It seems sizeof is not a real function?
for example, if you write like this:
int i=0;
printf("%d\n", sizeof(++i));
printf("%d\n", i);
You may get output like:
4
0
And when you dig into the assemble code, you'll find sth like this:
movl $4, %esi
leaq LC0(%rip), %rdi
xorl %eax, %eax
call _printf
So, the compiler put directly the constant "4" as parameters of printf add call it. Then what does sizeof do?
Sizeof analyzes the passed expression to find its type. It then returns the size of the type.
Because the size of a type is always known at compile time, it is put into the machine code as a constant.
Exactly what it's meant to do: puts directly the constant "the size of the variable/constant/type/etc" into the code
It is replaced with the constant (4 in your case) at compile time. Because it takes 4 bytes to hold an int on your platform.
And your code will not compile, instead of giving you any output ;-) Because of sizoef ;-)
The size of returned type is calculated at compile time, there is no runtime overhead
sizeof() returns the size in bytes of whatever you pass as an argument to it. In a 32-bit architecture sizeof(int) would return 4, while sizeof(char) would return 1.

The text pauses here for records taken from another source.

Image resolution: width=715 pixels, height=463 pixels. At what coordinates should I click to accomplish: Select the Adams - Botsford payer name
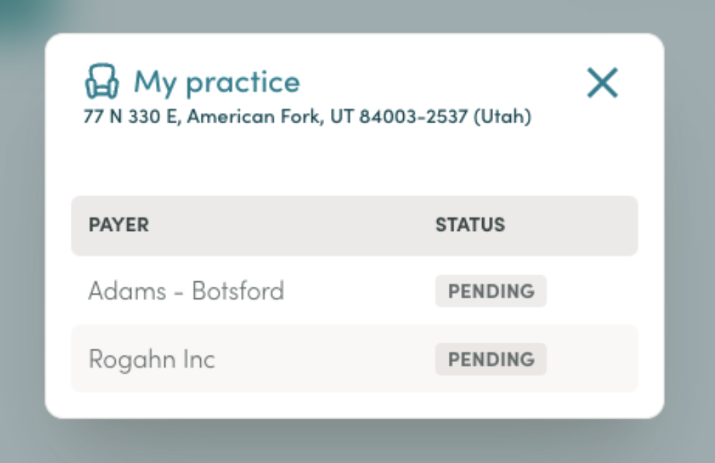(186, 291)
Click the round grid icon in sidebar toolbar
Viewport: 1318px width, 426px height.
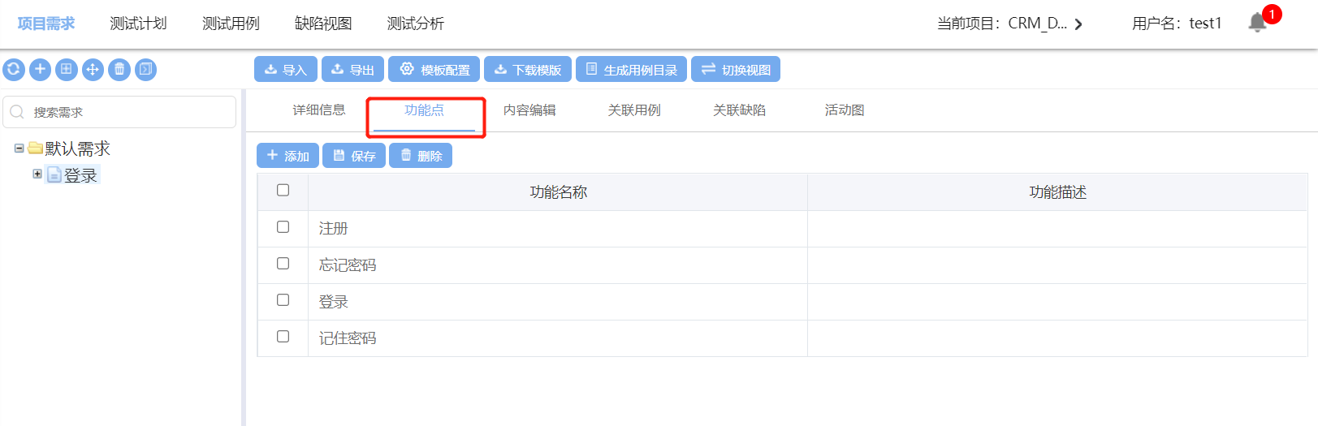[x=67, y=69]
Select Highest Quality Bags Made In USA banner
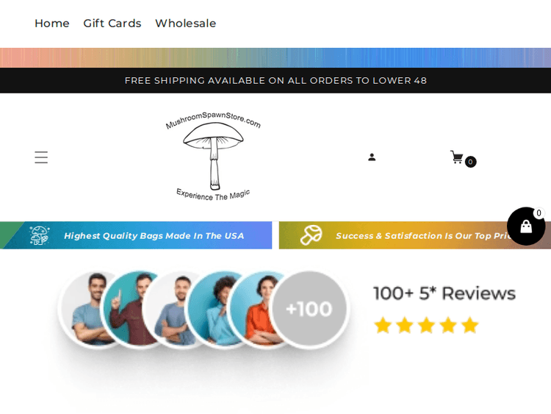The width and height of the screenshot is (551, 414). click(154, 235)
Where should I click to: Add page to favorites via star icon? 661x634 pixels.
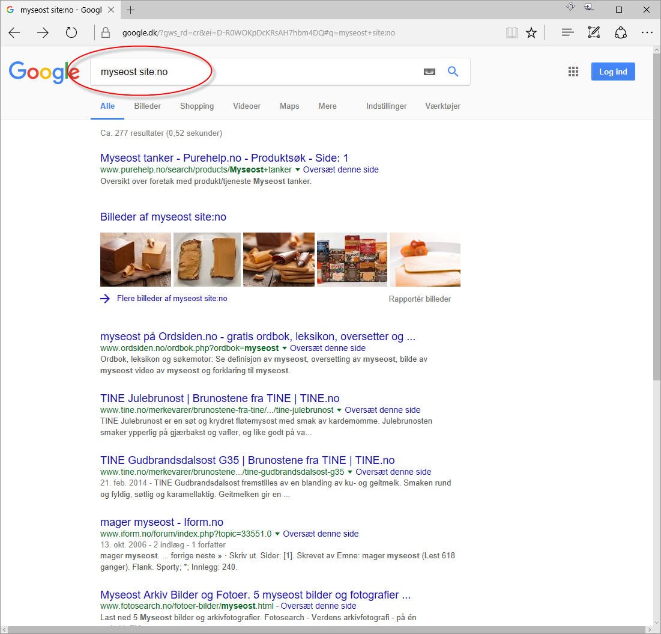point(531,33)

You know, there's a reason why there are standard documents (3.8MB PDF); C99, section 6.5.3.4, §2:
The
sizeofoperator yields the size (in bytes) of its operand, which may be an expression or the parenthesized name of a type. The size is determined from the type of the operand. The result is an integer. If the type of the operand is a variable length array type, the operand is evaluated; otherwise, the operand is not evaluated and the result is an integer constant.
In response to ibread's comment, here's an example for the C99 variable length array case:
#include <stdio.h>
size_t sizeof_int_vla(size_t count)
{
int foo[count];
return sizeof foo;
}
int main(void)
{
printf("%u", (unsigned)sizeof_int_vla(3));
}
The size of foo is no longer known at compile-time and has to be determined at run-time. The generated assembly looks quite weird, so don't ask me about implementation details...

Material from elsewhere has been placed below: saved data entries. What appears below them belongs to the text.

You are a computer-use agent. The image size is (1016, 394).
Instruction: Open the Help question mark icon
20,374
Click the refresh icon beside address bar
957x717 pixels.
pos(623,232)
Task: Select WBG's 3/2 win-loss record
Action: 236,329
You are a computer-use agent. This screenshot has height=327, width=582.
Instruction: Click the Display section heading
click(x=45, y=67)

In C++ sizeof() calculates size of the type of the expression within it and replaces the whole "sizeof() function call" with a constant during compilation.
The expression within sizeof() is never evaluated during the program execution. And it may not even be a type name. Check these examples out:
struct X { int i; double j;};
int call_to_undefined_function();
sizeof(10/0);
sizeof( ((struct X*)NULL)->j );
sizeof( call_to_undefined_function() + 100 );
sizeof( call_to_undefined_function() + 100.0 );
sizeof( double() / int() );
what i'd like to figure out is that the following code doesn't work w/ GNU C/++:
#if sizeof(long) < 8
printf("not a 64 bits platform\n";
#else
printf("a big system\n");
#endif
I thought the code works because sizeof() is a compile-time facility and sizeof(long) is a constant.
who can explain?
sizeof is an operator, not a function.
It's usually evaluated as compile time - the exception being when it's used on C99-style variable length arrays.
Your example is evaluating sizeof(int), which is of course known at compile time, so the code is replaced with a constant and therefore the ++ doesn't exist at run-time to be executed.
int i=0;
cout << sizeof(++i) << endl;
cout << i << endl;
It's also worth noting that since it's an operator, it can be used without the brackets on values:
int myVal;
cout << sizeof myVal << endl;
cout << sizeof(myVal) << endl;
Are equivalent.
You said it yourself: 'sizeof' is not a function. It is a built-in operator with special syntax and semantics (see the previous responses). To remember better that it is not a function, you might want to get rid of the habit to use superfluous braces and prefer to use the "braceless" 'sizeof' with expressions as in the following example
printf("%d\n", sizeof ++i);
This is exactly equivalent to your original version.